Al mismo tiempo que nos adentramos en la intriga, también descubrimos los temas del relato. La muerte atraviesa toda la historia, tanto por el silencio de los que ya no están como por la persistencia de los convalecientes. El tiempo también es importante porque el ritmo del campo es distinto al de la ciudad. Pero, sobre todo, nos impacta la pérdida. No es casual que la narración esté en presente, un contraste ideal para mostrar la infancia perdida en el ajetreo adulto. Unas de las reflexiones más entrañables se refiere a eso: “Nunca pensé en que todo eso se podía volver recuerdo. Eso era así, en ese día, y los días son eternos cuando uno es chico. ¿Cuándo me di cuenta de que el día se acababa, que un día más era un día menos?” Finalmente, el amor se cruza con los temas mencionados. El autor nos recuerda que no hay nada más eterno que el amor juvenil aunque muchas veces llega a su término.

La ficción argentina y el campo (aquí de Entre Ríos) tienen un vínculo inseparable. El calor, los arroyos, el pueblo que nunca cambia son espacios recurrentes en las películas o los libros. Costa no lo idealiza, más bien muestra su situación actual. Un paisaje rural que ha perdido las vacas por la soja.

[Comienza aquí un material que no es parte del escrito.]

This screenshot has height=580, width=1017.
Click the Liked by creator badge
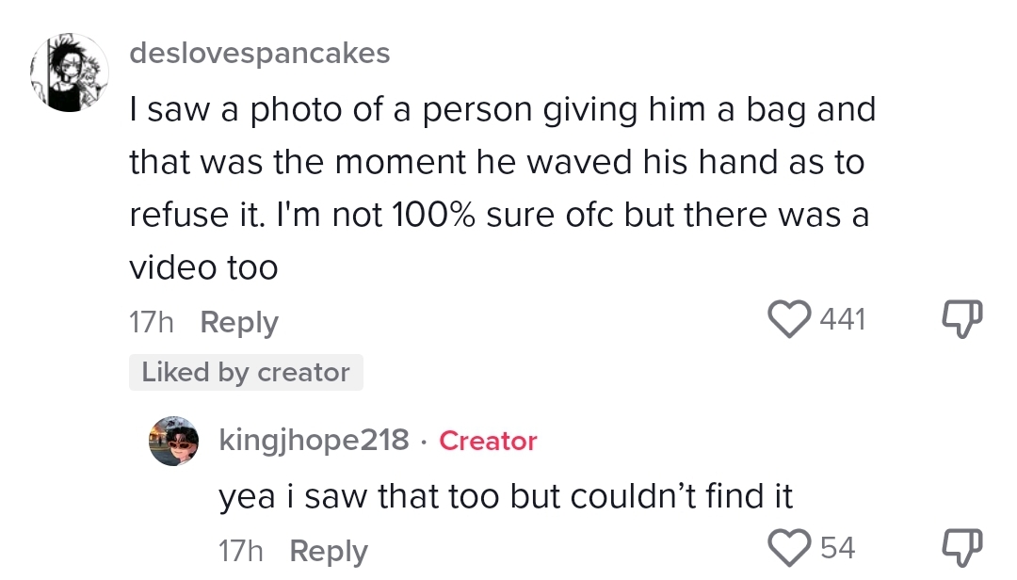click(246, 373)
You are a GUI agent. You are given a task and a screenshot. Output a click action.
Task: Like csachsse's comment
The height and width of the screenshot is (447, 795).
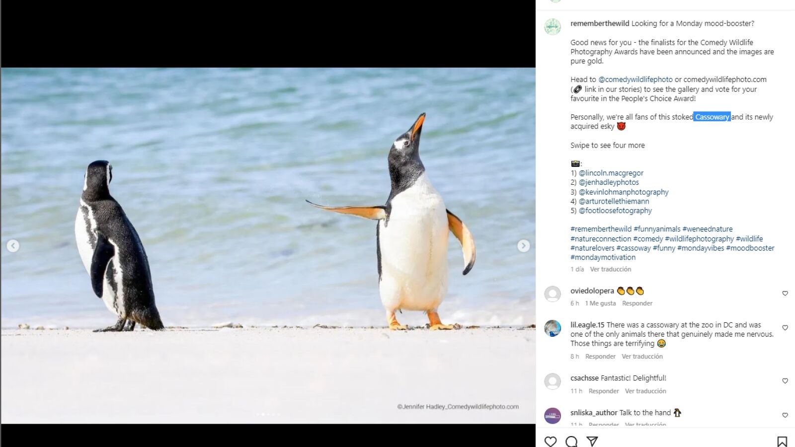[x=785, y=381]
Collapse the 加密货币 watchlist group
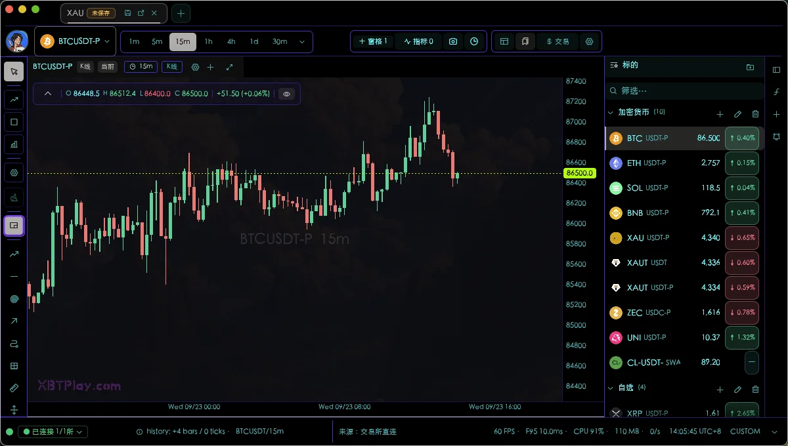The image size is (788, 446). (611, 113)
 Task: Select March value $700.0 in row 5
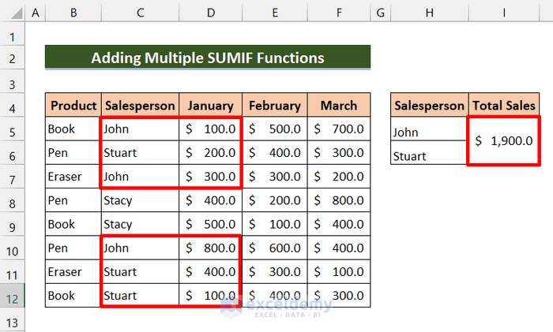coord(338,129)
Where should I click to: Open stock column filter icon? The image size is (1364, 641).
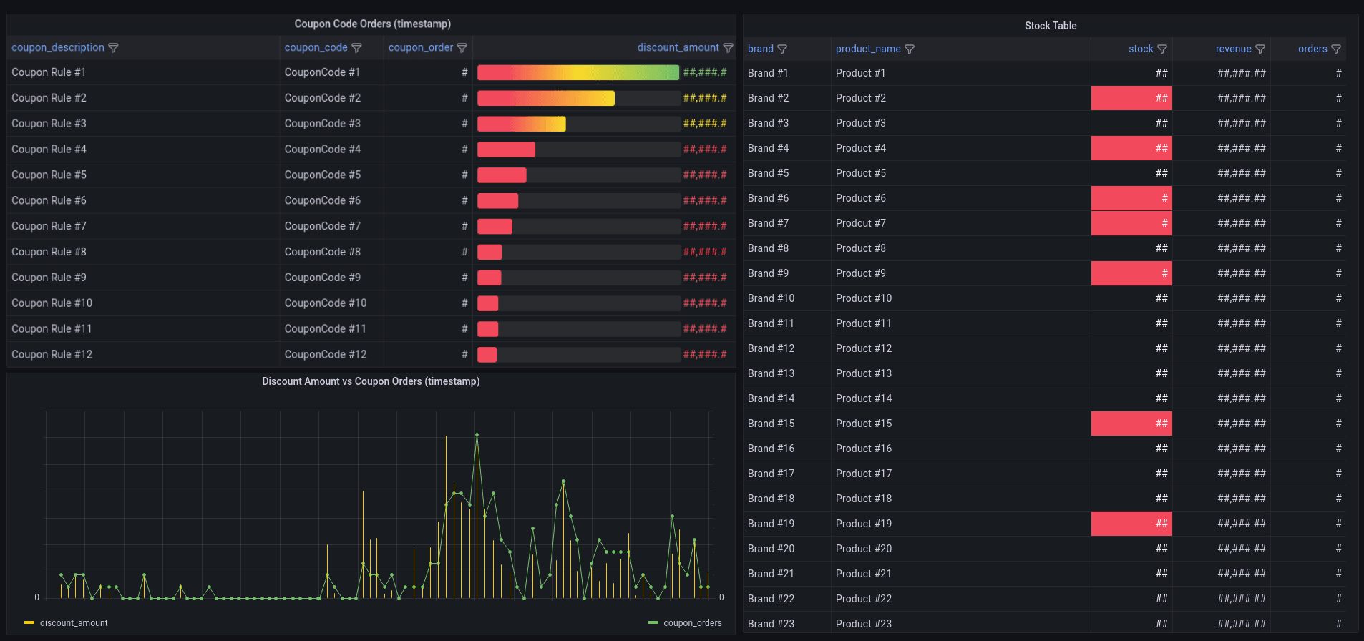[1162, 49]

Marcapasos es una novela que engaña por su tono apacible pero que encierra una enorme profundidad y dureza. El título de la novela alude a una pregunta esencial: por qué nos aferramos a la vida incluso frente al dolor. La virtud de Costa está en describir planteos honestos que todos nos hemos hecho ante situaciones poco placenteras. Hay pasajes amenos que, al encontrarlos, nos llenan de esa experiencia estética propia del arte. Porque si algo debemos reconocer en la prosa de Costa es su capacidad de transmitir en palabras los momentos de belleza que alguna vez todos hemos sentido. 

 

 Carlos A. Costa, autor nacido en Gualeguaychú (Argentina). Inició su formación en Casa de Letras y continuó en diferentes clínicas narrativas (Laurencich, Correa Luna, Cross). Ha publicado dos volúmenes de cuentos: En saco ajeno (2007) y El otro jardín (Simurg, 2008). En 2007, fue seleccionado en el Certamen Juan Manuel Portela. En 2008 recibió la mención del Concurso Iberoamericano de Cuento Julio Cortázar, organizado por Casa de las Américas y Fundación Alia, por “Un lunes cualquiera”. “Coche a motor a Villazón” fue publicado en el primer número de la revista "La Balandra", junto con “Un lunes cualquiera” fueron incluidos en El otro jardín. Fue finalista en 2011 del Premio Letra Sur con la novela Marcapasos (Simurg, 2012). Es autor de Al margen del cielo y Tal vez por tus ojos negros, aún inéditos.